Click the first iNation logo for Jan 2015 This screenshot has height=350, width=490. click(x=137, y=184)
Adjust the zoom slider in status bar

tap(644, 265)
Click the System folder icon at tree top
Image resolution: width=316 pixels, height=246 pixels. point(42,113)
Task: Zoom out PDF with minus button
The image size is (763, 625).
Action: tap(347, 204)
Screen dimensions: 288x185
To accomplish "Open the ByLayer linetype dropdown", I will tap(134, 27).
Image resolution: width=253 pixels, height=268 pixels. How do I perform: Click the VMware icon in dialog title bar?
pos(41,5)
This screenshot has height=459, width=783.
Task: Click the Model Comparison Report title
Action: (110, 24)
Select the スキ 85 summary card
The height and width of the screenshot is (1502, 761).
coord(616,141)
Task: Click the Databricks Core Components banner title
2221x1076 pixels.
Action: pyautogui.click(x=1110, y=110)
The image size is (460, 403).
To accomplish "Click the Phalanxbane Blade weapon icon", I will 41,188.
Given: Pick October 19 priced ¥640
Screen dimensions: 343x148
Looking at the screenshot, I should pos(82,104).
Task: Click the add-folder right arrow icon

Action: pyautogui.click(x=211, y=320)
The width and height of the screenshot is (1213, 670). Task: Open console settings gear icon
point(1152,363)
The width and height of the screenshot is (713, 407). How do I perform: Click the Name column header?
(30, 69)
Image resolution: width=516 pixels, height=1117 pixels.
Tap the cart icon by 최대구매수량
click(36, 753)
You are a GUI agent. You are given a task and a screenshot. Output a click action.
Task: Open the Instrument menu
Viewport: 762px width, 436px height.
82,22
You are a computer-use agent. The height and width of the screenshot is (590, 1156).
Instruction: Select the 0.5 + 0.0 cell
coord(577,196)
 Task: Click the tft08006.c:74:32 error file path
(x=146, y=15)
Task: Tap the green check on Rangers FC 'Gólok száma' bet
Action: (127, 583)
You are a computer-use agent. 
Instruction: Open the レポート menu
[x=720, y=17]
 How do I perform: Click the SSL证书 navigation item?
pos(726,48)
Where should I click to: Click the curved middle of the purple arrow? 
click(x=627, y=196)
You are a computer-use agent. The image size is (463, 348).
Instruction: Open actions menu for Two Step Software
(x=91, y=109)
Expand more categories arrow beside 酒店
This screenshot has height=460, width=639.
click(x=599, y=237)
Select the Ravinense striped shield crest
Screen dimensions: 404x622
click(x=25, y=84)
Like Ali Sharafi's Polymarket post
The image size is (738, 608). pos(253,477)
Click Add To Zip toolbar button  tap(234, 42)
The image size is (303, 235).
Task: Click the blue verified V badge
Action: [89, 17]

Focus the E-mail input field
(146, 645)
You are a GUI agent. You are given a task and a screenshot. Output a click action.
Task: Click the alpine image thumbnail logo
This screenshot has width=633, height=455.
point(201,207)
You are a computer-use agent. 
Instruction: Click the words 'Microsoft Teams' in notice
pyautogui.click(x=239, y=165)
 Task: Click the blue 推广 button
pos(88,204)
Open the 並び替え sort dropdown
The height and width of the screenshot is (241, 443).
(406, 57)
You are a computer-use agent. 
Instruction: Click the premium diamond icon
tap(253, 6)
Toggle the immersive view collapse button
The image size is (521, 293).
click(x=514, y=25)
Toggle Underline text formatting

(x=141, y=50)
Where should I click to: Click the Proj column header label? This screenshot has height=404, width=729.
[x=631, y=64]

==========

■ **What the exercise asks**
Swap every "Instruction" in the records above for "Goal" and write all the records out again with nothing else changed.

■ **The reply**
Click the first iNation logo for Jan 2015 This screenshot has height=350, width=490. click(x=137, y=184)
Adjust the zoom slider in status bar

tap(644, 265)
Click the System folder icon at tree top
Image resolution: width=316 pixels, height=246 pixels. point(42,113)
Task: Zoom out PDF with minus button
The image size is (763, 625).
Action: tap(347, 204)
Screen dimensions: 288x185
To accomplish "Open the ByLayer linetype dropdown", I will tap(134, 27).
Image resolution: width=253 pixels, height=268 pixels. How do I perform: Click the VMware icon in dialog title bar?
pos(41,5)
This screenshot has height=459, width=783.
Task: Click the Model Comparison Report title
Action: (110, 24)
Select the スキ 85 summary card
The height and width of the screenshot is (1502, 761).
coord(616,141)
Task: Click the Databricks Core Components banner title
2221x1076 pixels.
Action: pyautogui.click(x=1110, y=110)
The image size is (460, 403).
To accomplish "Click the Phalanxbane Blade weapon icon", I will 41,188.
Given: Pick October 19 priced ¥640
Screen dimensions: 343x148
Looking at the screenshot, I should pos(82,104).
Task: Click the add-folder right arrow icon

Action: pyautogui.click(x=211, y=320)
The width and height of the screenshot is (1213, 670). Task: Open console settings gear icon
point(1152,363)
The width and height of the screenshot is (713, 407). How do I perform: Click the Name column header?
(30, 69)
Image resolution: width=516 pixels, height=1117 pixels.
Tap the cart icon by 최대구매수량
click(36, 753)
You are a GUI agent. You are given a task and a screenshot. Output a click action.
Task: Open the Instrument menu
Viewport: 762px width, 436px height.
82,22
You are a computer-use agent. The height and width of the screenshot is (590, 1156).
Goal: Select the 0.5 + 0.0 cell
coord(577,196)
 Task: Click the tft08006.c:74:32 error file path
(x=146, y=15)
Task: Tap the green check on Rangers FC 'Gólok száma' bet
Action: (127, 583)
You are a computer-use agent. 
Goal: Open the レポート menu
[x=720, y=17]
 How do I perform: Click the SSL证书 navigation item?
pos(726,48)
Where should I click to: Click the curved middle of the purple arrow? 
click(x=627, y=196)
You are a computer-use agent. The image size is (463, 348).
Goal: Open actions menu for Two Step Software
(x=91, y=109)
Expand more categories arrow beside 酒店
This screenshot has height=460, width=639.
click(x=599, y=237)
Select the Ravinense striped shield crest
Screen dimensions: 404x622
click(x=25, y=84)
Like Ali Sharafi's Polymarket post
The image size is (738, 608). pos(253,477)
Click Add To Zip toolbar button  tap(234, 42)
The image size is (303, 235).
Task: Click the blue verified V badge
Action: [89, 17]

Focus the E-mail input field
(146, 645)
You are a GUI agent. You are given a task and a screenshot. Output a click action.
Task: Click the alpine image thumbnail logo
This screenshot has width=633, height=455.
point(201,207)
You are a computer-use agent. 
Goal: Click the words 'Microsoft Teams' in notice
pyautogui.click(x=239, y=165)
 Task: Click the blue 推广 button
pos(88,204)
Open the 並び替え sort dropdown
The height and width of the screenshot is (241, 443).
(406, 57)
You are a computer-use agent. 
Goal: Click the premium diamond icon
tap(253, 6)
Toggle the immersive view collapse button
The image size is (521, 293).
click(x=514, y=25)
Toggle Underline text formatting

(x=141, y=50)
Where should I click to: Click the Proj column header label? This screenshot has height=404, width=729.
[x=631, y=64]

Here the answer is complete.